Dr OUEDRAOGO Issiaka
Géographe/ Chercheur à l’Institut des
Sciences des Sociétés (INSS-CNRST)
ouesiaka@gmail.com

Introduction

Après l’adoption des Programme d’Ajustement Structurel (PAS) par le Burkina Faso en 1991, il a été observé une réduction considérable des financements de l’Etat dans les secteurs sociaux ; notamment l’éducation. Pourtant, à l’issue de la conférence de Jomtien en 1990, le pays s’est engagé à mettre en œuvre des actions pour l’atteinte des objectifs de l’éducation pour tous (ETP). Dans ce cadre, la priorité a été accordée au développement de l’enseignement primaire et à l’accroissement de la scolarisation en milieu rural.

Pour être au rendez-vous des objectifs de l’EPT, l’Etat burkinabè a bénéficié de la part de ses partenaires d’importantes ressources financières qui ont permis d’accroître sensiblement l’offre scolaire primaire en milieu rural. Grâce à ces investissements, des progrès énormes ont été réalisés, mais la mise en œuvre de ces politiques a induit des effets pervers. En effet, la priorité accordée à l’enseignement primaire s’est faite au détriment des autres niveaux notamment le préscolaire, le post-primaire, le secondaire et le supérieur. Sur le plan spatial, il a été observé un faible niveau d’investissement dans les zones urbaines, malgré une demande scolaire croissante.

Pour pallier l’insuffisance de l’offre, l’une des stratégies du gouvernement a été de promouvoir le développement du secteur privé dans le domaine de l’éducation. Dans le souci de garantir la liberté d’entreprise de ces acteurs privés et attirer leurs investissements, il a été observé un laxisme dans le suivi et le contrôle de l’enseignement privé. Cela a conduit à l’ouverture de nombreux établissements dits non reconnus, car ne disposant pas des autorisations de création et/ou d’ouverture. Très souvent, ces établissements ne respectent pas plusieurs normes indispensables pour assurer la qualité de vie des élèves et des enseignants ainsi que la qualité de l’éducation.

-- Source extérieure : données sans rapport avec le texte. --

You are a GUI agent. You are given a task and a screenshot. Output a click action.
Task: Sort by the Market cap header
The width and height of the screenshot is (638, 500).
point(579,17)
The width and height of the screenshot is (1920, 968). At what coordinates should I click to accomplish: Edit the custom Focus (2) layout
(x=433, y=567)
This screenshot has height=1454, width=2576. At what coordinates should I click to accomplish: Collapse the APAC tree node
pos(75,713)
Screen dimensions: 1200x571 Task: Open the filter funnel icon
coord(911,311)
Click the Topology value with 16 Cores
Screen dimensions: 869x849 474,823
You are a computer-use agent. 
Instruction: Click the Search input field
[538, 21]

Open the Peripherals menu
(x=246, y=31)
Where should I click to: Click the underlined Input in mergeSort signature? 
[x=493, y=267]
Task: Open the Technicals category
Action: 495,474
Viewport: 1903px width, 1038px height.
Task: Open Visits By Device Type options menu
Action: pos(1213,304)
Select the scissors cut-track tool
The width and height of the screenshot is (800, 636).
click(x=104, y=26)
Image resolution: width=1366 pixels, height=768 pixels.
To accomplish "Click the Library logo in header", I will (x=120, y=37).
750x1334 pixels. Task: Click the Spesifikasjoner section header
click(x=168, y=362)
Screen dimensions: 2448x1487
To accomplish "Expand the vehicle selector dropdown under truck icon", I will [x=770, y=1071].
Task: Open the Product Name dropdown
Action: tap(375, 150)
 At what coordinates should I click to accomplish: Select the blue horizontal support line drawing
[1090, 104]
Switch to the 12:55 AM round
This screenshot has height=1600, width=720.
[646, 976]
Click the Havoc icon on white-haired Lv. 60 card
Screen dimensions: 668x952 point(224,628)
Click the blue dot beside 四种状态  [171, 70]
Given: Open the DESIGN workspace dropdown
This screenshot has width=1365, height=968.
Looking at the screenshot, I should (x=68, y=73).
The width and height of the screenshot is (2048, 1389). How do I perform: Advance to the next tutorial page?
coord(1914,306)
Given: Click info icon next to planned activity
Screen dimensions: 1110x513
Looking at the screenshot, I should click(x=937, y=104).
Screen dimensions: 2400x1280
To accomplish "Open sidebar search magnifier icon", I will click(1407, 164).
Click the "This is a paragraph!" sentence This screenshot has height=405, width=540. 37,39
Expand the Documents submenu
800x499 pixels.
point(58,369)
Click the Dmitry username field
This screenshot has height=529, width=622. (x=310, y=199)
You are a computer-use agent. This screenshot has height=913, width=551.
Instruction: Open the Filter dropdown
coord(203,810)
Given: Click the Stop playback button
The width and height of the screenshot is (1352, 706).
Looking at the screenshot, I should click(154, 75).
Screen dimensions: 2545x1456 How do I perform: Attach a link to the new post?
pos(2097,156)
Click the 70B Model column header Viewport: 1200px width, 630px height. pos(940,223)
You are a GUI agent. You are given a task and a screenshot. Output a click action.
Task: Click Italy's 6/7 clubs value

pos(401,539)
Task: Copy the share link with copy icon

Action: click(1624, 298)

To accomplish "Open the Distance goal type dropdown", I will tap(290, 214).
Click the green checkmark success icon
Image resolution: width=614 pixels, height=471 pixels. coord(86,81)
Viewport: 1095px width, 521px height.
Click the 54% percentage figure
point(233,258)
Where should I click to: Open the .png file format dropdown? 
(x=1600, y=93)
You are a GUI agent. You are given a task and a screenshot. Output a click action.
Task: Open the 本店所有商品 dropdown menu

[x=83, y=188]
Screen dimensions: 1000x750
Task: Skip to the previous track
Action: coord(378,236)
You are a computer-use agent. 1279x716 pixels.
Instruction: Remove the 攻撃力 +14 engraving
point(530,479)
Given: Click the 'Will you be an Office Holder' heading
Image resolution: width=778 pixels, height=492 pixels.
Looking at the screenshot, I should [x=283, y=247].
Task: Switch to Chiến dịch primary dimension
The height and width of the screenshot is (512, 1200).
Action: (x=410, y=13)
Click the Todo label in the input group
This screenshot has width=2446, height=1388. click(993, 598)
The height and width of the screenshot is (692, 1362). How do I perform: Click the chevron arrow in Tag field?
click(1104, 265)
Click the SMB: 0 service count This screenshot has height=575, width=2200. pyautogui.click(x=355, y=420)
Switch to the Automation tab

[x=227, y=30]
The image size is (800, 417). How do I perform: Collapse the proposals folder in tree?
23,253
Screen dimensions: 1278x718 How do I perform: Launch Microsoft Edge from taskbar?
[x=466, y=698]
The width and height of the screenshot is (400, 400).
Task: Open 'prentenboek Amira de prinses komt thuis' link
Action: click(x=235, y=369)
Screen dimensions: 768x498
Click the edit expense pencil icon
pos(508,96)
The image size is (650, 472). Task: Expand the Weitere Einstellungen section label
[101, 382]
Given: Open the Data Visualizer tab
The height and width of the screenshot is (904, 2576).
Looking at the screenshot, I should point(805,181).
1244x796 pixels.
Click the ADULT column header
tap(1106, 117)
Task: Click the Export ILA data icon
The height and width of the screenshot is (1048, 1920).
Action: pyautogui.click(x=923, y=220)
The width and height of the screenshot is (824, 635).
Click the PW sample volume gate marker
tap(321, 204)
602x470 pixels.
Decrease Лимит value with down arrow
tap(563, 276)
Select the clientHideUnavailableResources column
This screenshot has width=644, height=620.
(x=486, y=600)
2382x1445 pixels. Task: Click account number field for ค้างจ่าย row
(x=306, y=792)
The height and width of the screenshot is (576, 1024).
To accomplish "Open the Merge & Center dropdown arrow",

Au regard de ces méfaits, l’Etat a entrepris depuis l’année 2017 des actions en vue de résorber le phénomène d’écoles non reconnues. Parmi les mesures figurent la réalisation d’une étude faisant la situation de ces établissements au plan national, la publication des résultats qui en ressortent et la prise de mesures pour fermer certains et accompagner les autres vers la normalisation. Dans cette logique, il a été également publié la liste des établissements concernés et devant fermer leurs portes au cours de l’année scolaire 2019-2020. Selon les statistiques du Ministère, il s’agit au total de 315 établissements non reconnus à fermer (graphique 1) et de 789 non reconnus à accompagner.

S’il est vrai qu’il s’agit d’une décision courageuse de la part du gouvernement, le nombre élevé de ces établissements interroge plus d’un burkinabè. Ces interrogations sont plus persistantes dans la région du centre où se trouve la majorité de ces établissements. En effet, elle abrite 74% des établissements à fermer et 82,4% de ceux nécessitant un accompagnement. Cet état des lieux dans la région est surtout lié aux insuffisances qui caractérisent l’offre scolaire privée dans la capitale, Ouagadougou. Concernant cette ville, la question majeure que suscitent ces statistiques est relative aux facteurs qui ont favorisé ce nombre élevé d’établissements hors normes. Le présent article propose quelques éléments de réponses à la question.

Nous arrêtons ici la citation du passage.